He made a low noise. “I know what I said.”
“You made it sound like you were joking when you said it. I’m pretty sure I laughed. But you weren’t joking, were you?”
“It was something my father used to say. He thought it was funny.” He cut his gaze to hers. “We’re really going to talk about the weather?”
“It’s not really about the weather, is it?” She tilted her head as she looked up at him, and if there was vulnerability in him, he was hiding it well. “It’s the way you see the world. It’s all endurance. Struggle and pain and hopelessness. And any little sliver you have of something better you treat like the enemy.”
“It takes real guts for you, of all people, to stand here and say something like that.”
“I had to act that way. You didn’t.”
“You concealed your identity from me for five years,” he belted out at her.

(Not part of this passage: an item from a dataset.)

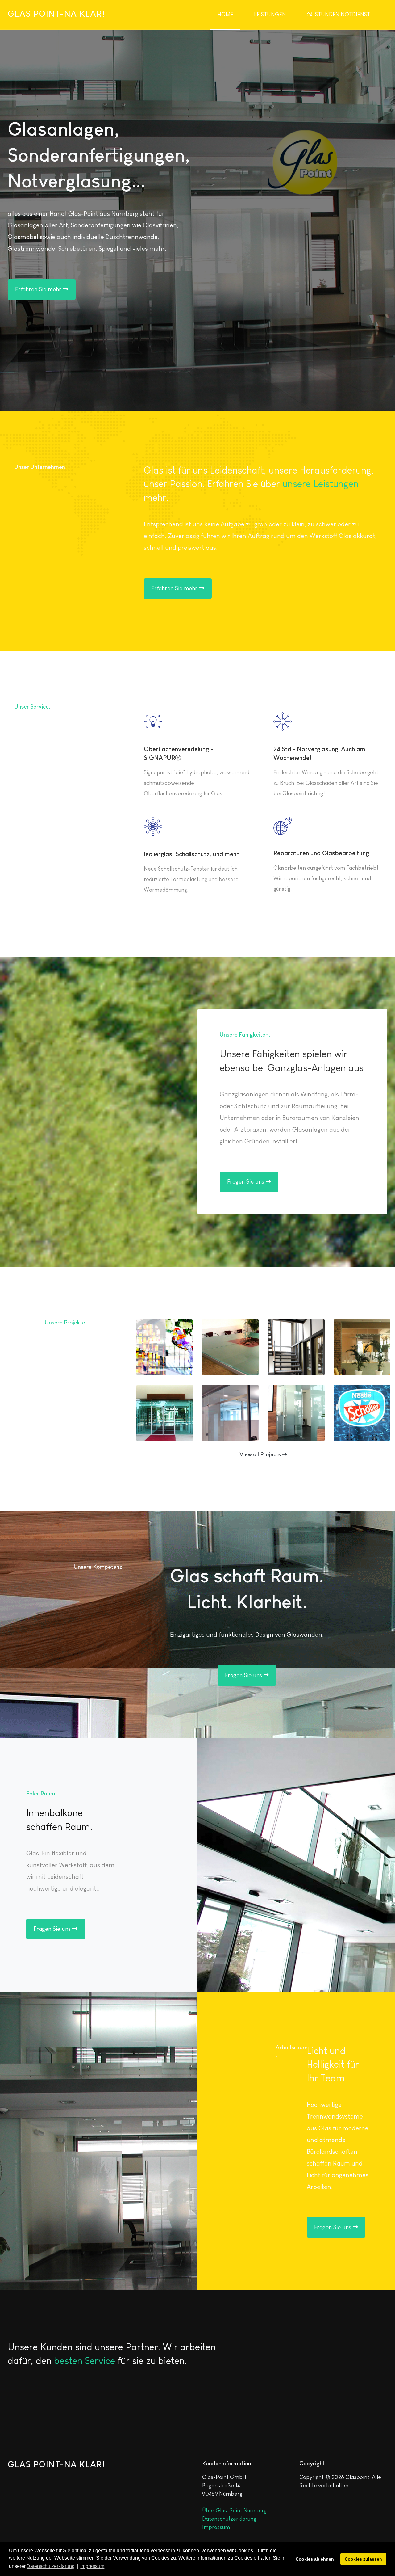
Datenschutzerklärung (229, 2519)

So loud that back on shore, Horatio whined.
But Caradine had to bite back a smile. Because Isaac Gentry had just shouted at her. Right out here in the open, displaying a shocking lack of his much-vaunted control for anyone to hear and see.
What had happened in her hotel room in Boston wasn’t a fluke.
“You’re the only person I ever wanted to tell,” she told him, solemnly, because it was true. “I came close to telling you a thousand times.”
“But you didn’t. And then you ran. You let me think you were dead. You wanted me to think you were dead.”
She studied his face as he said that. The wildness in his eyes, like a storm.
“You can endure anything, can’t you?” she said softly. “Except the possibility that you might be happy.”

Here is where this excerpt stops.